--- begin READING PASSAGE ---

This week is all about power at Mawson — how we generate it, how it keeps us warm and how we can boil 270 kettles at once! We also discover why the electricians should resist that extra sausage roll every now and then…

Why we love the wind at Mawson

One of the things that separates Mawson from the other two Australian continental stations is the two wind turbines. With the hub of the turbine standing at around 30 metres high and a rotor diameter of 30 metres wide they’re not easy to miss. With the capability to produce three hundred kilowatts each, the turbines regularly produce more than 70% of the stations power with a fair chunk of that power used to heat the station via electric boilers.

The job of maintaining the turbines falls to the two electricians on station. This mostly involves looking at a computer screen but occasionally climbing the turbines is necessary. The turbine towers each have one ladder that goes all the way to the top and has a track down the middle which you attach onto with your safety harness.

When you do finally make it to the top of the tower, after catching your breath, you climb into the body of the turbine (nacelle). It’s a tight squeeze and at this point you’re thinking maybe that extra sausage roll at smoko was a bad idea.

When up there you start to cool down quite quickly and realise that the fibreglass shell isn’t the best of insulators, but if you’re lucky the turbine will still be warm which is very handy if your hands get too cold. The shell does do a good job of keeping out the wind so there’s no wind chill to worry about but at temperatures regularly below −20°C in the winter an extra layer of fleece is welcome underneath the overalls.

--- end READING PASSAGE ---
--- begin GIVEN MATERIAL ---

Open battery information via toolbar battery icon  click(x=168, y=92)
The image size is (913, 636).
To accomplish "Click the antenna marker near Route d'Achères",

--- end GIVEN MATERIAL ---

▸ PROBLEMS TO SOLVE:
**a)** From the Mawson power text, list each figure given for the size or output of a single wind turbine.
**b)** According to the Mawson power text, how is a fair chunk of the turbines' power used?
**c)** Quote the Mawson power text from "When you do" to "underneath the overalls.", inclusive.
Work only from the Mawson power text; ignore the data.

▸ SOLUTIONS BY TASK:
**a)**
- Hub height: around 30 metres
- Rotor diameter: 30 metres
- Output capability: three hundred kilowatts

**b)** It heats the station via electric boilers.

**c)**
When you do finally make it to the top of the tower, after catching your breath, you climb into the body of the turbine (nacelle). It’s a tight squeeze and at this point you’re thinking maybe that extra sausage roll at smoko was a bad idea.

When up there you start to cool down quite quickly and realise that the fibreglass shell isn’t the best of insulators, but if you’re lucky the turbine will still be warm which is very handy if your hands get too cold. The shell does do a good job of keeping out the wind so there’s no wind chill to worry about but at temperatures regularly below −20°C in the winter an extra layer of fleece is welcome underneath the overalls.